Brown Logo

The News Service
38 Brown Street / Box R
Providence RI 02912

401 863-2476
Fax 863-9595

Distributed July 5, 2005
Contact Tracie Sweeney


News
Professional Development for Recent Ph.D.s
$1.16-Million Grant Establishes Postdoctoral Program in the Humanities

The Andrew W. Mellon Foundation has given a five-year, $1.16-million grant to Brown University to establish postdoctoral fellowships in the humanities. In addition to offering professional development to recent Ph.D.s, the program will help establish ties between departments and the University's new Cogut Humanities Center, enrich the curriculum, and promote multidisciplinary research initiatives.


PROVIDENCE, R.I. — Brown University has received a five-year, $1.16 million grant from the Andrew W. Mellon Foundation to establish a postdoctoral fellowship program in the humanities.

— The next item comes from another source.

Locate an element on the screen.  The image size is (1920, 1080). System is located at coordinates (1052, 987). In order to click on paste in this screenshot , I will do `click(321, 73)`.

“The fellowships will provide vital assistance to scholars just out of graduate school who often face difficulties securing tenure-track positions in today’s highly competitive job market,“ said Karen Newman, past dean of the Graduate School, professor of comparative literature and English, and principal investigator on the grant. Recent Ph.D.s will have an opportunity to gain teaching experience, develop their research, and publish in preparation for seeking permanent positions.

The fellows will be based in departments, where they will teach half-time, and will be affiliated with the University’s new Cogut Humanities Center, where they will participate in lectures, working groups, and large-scale seminars appropriate to their research.

The fellowships also will help Brown University accomplish the following:

  • Enrich its curriculum by bringing in visiting faculty who work in such emerging fields as transatlantic relations, Africa and the African diaspora, Islamic studies, and digital media, and in new multidisciplinary research initiatives such as the social study of science, and cultural geography.
  • Accommodate a new faculty leave program now being planned. The enhanced leave program will offer a significant proportion of Brown faculty a semester for research every seventh semester rather than after 12 semesters as is currently the case. The postdoctoral fellows will help the University cover its curriculum while maintaining its low faculty-student ratio.

This newest grant is the second one awarded recently to the Graduate School by the Mellon Foundation. In 2003, the Graduate School received a three-year, $225,000-grant to establish the Mellon Graduate Workshops, a program that supports graduate students who are writing their dissertations.